Pesquisa efectuada. Algumas, muitas, centenas de páginas analisadas. Há que retirar algumas conclusões. E é possível fazê-lo.
Por um lado, a esmagadora maioria dos jornalistas, comentadores e analistas que se pronunciam sobre as posições dos comunistas portugueses acerca da chamada globalização revela um desconhecimento (ou ignorância) atroz. Falam de Marx e Lenine, mas, aparentemente, nunca os leram. Quanto mais estudarem-nos. Referem o PCP, mas sobre os seus documentos escritos e publicados nada. Nem uma linha.
Por outro, o seu atrevimento é directamente proporcional a esse mesmo desconhecimento (ou ignorância). Prosápia não lhes falta. Mas talvez um pouco mais de modéstia não lhes fizesse mal. E de leitura também.
Antes de passarmos aos factos concretos, um esclarecimento adicional. Não aderi à “revolução” semântica dos conservadores e neoconservadores.
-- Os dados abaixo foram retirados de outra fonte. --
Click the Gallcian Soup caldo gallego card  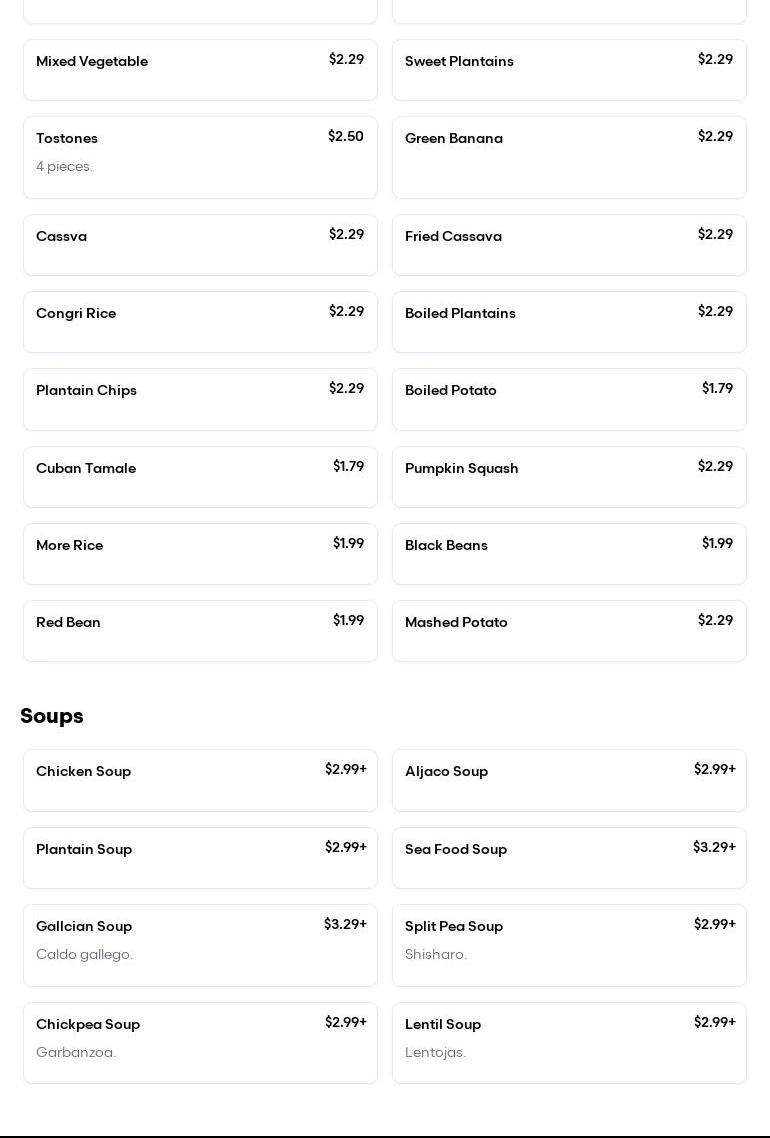point(200,945)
Nos anos oitenta do século XX, “revolucionaram”, com sucesso, a terminologia política e económica. O capitalismo passou a ser designado como “economia de mercado”. Mais recentemente, trocaram o imperialismo por “globalização”. Só que um homem é um homem e um bicho é um bicho.
“A burguesia não pode existir sem revolucionar permanentemente os instrumentos de produção, portanto as relações de produção, portanto as relações sociais todas”, escreveram profeticamente Marx e Engles no remoto ano de 1848, no seu Manifesto do Partido Comunista. E, algumas linhas adiantem: “A necessidade de um mercado em constante expansão para os seus produtos persegue a burguesia por todo o globo terrestre. Tem de se fixar em toda a parte, estabelecer-se em toda a parte, criar ligações em toda a parte. A burguesia, pela sua exploração do mercado mundial, deu uma forma cosmopolita à produção e ao consumo de todos os países” (o sublinhado é meu). Este conceito de “mercado mundial” já três anos antes tinha sido referido por ambos os autores no seu livro A Ideologia Alemã. E será repetido, analisado, aprofundado, ao longo dos anos, quer por Marx, quer por Engels.
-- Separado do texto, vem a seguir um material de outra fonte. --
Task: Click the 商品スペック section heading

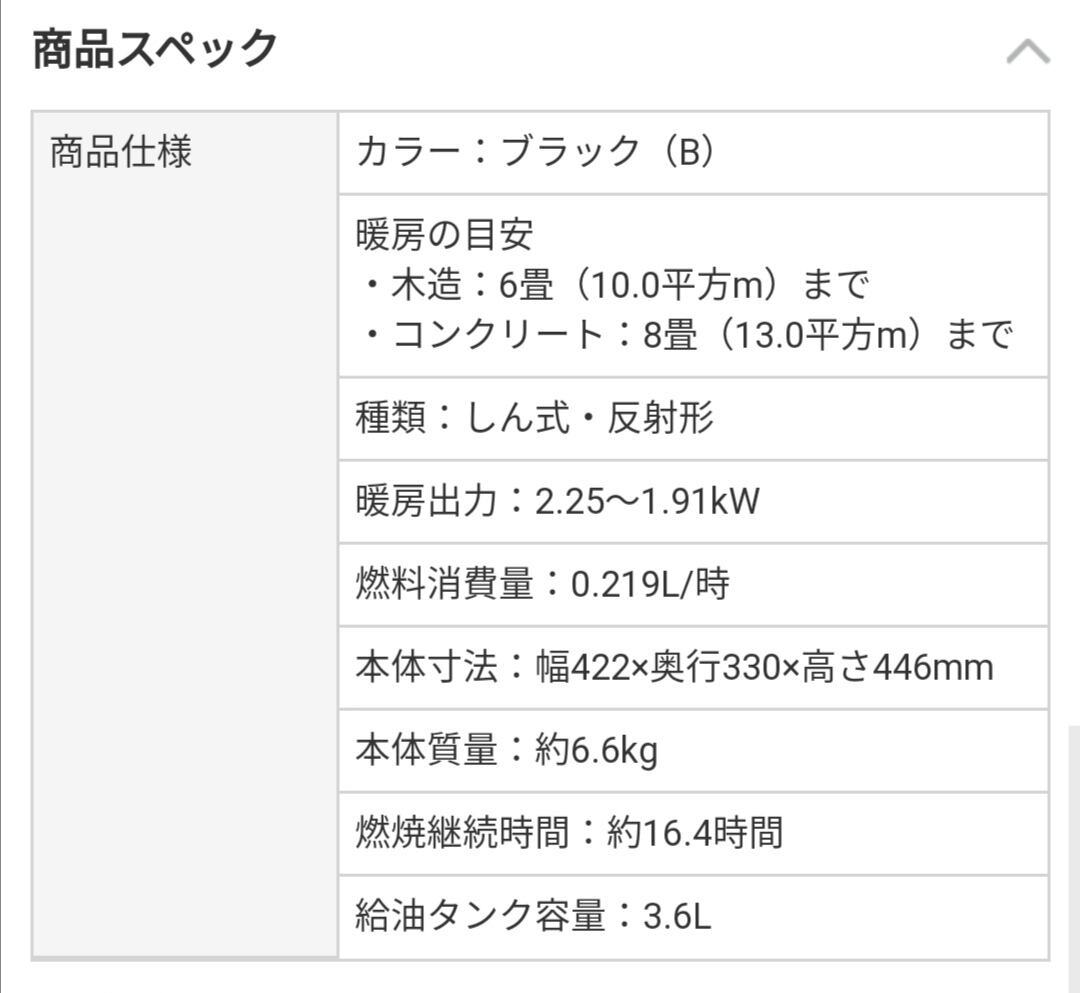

Em obras como Para a Crítica da Economia Política, Salário, Preço e Lucro (os bloguistas que andam a discutir o poder do mercado deviam ler e estudar duas obras, digo eu), O Capital, Do Socialismo Utópico ao Socialismo Científico e em dezenas de cartas, vai-se desenvolvendo o conteúdo deste conceito. Bem como o papel nele desempenhado pela Internet do século XIX: o telégrafo.
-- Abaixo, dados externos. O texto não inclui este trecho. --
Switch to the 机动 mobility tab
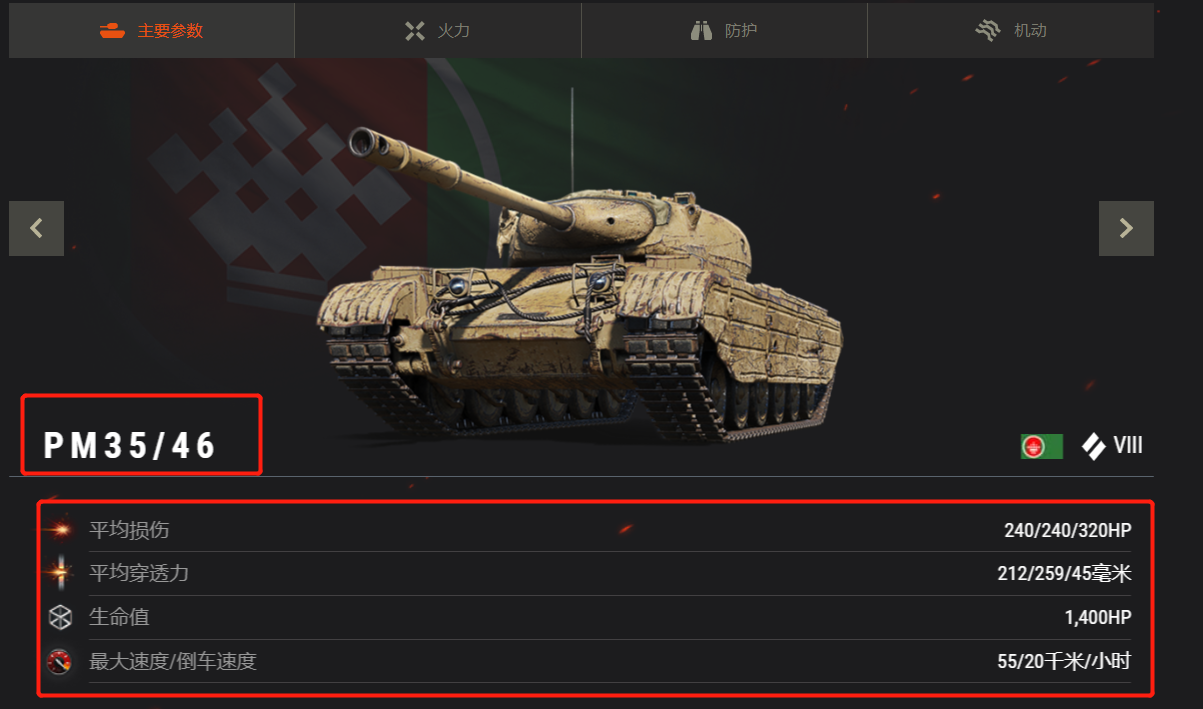 tap(1011, 30)
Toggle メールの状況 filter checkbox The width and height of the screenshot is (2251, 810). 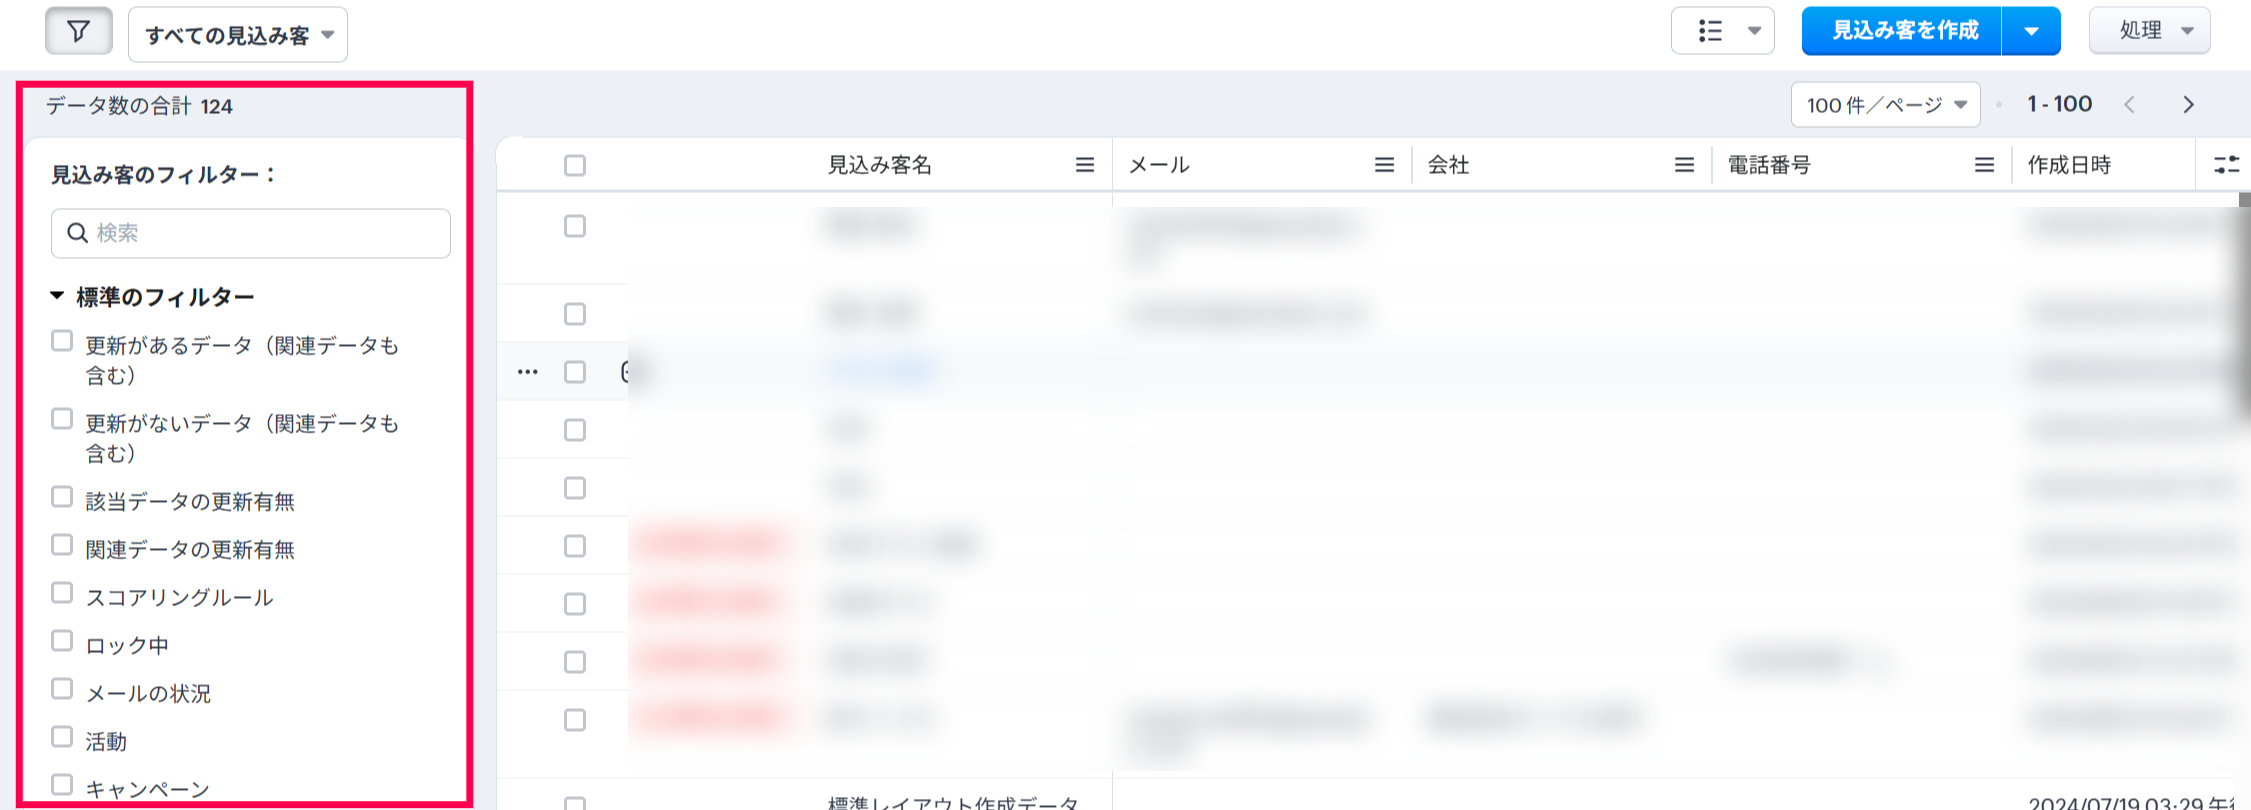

Sessenta anos mais tarde, em 1916, Lenine escreve O Imperialismo, Fase Superior do Capitalismo. Depois de uma análise exaustiva do “mercado mundial” nas novas condições de desenvolvimento do capitalismo no início do século XX, define o conceito de imperialismo. Fá-lo incluindo cinco traços fundamentais: “1) a concentração da produção e do capital levada a um grau tão elevado de desenvolvimento que criou os monopólios, os quais desempenham um papel decisivo na vida económica; 2) a fusão do capital bancário com o capital industrial e a criação, baseada nesse `capital financeiro`, da oligarquia financeira; 3) a exportação de capitais, diferentemente da exportação de mercadorias, adquire uma importância particularmente grande; 4) a formação de associações internacionais monopolistas de capitalistas, que partilham o mundo entre si; 5) o termo da partilha territorial do mundo entre as potências capitalistas mais importantes”.
E em Portugal?
“A internacionalização da economia, a profunda divisão internacional do trabalho, a crescente cooperação entre Estados e os processos de integração correspondem, neste final do século XX, a realidades e tendências de evolução não exclusivas do capitalismo. Em função da sua orientação, características e objectivos, tais processos podem servir os monopólios e as transnacionais, ou podem servir os povos. É direito inalienável de cada povo e de cada país lutar em defesa dos seus interesses e direitos” , diz o Programa dos comunistas portugueses.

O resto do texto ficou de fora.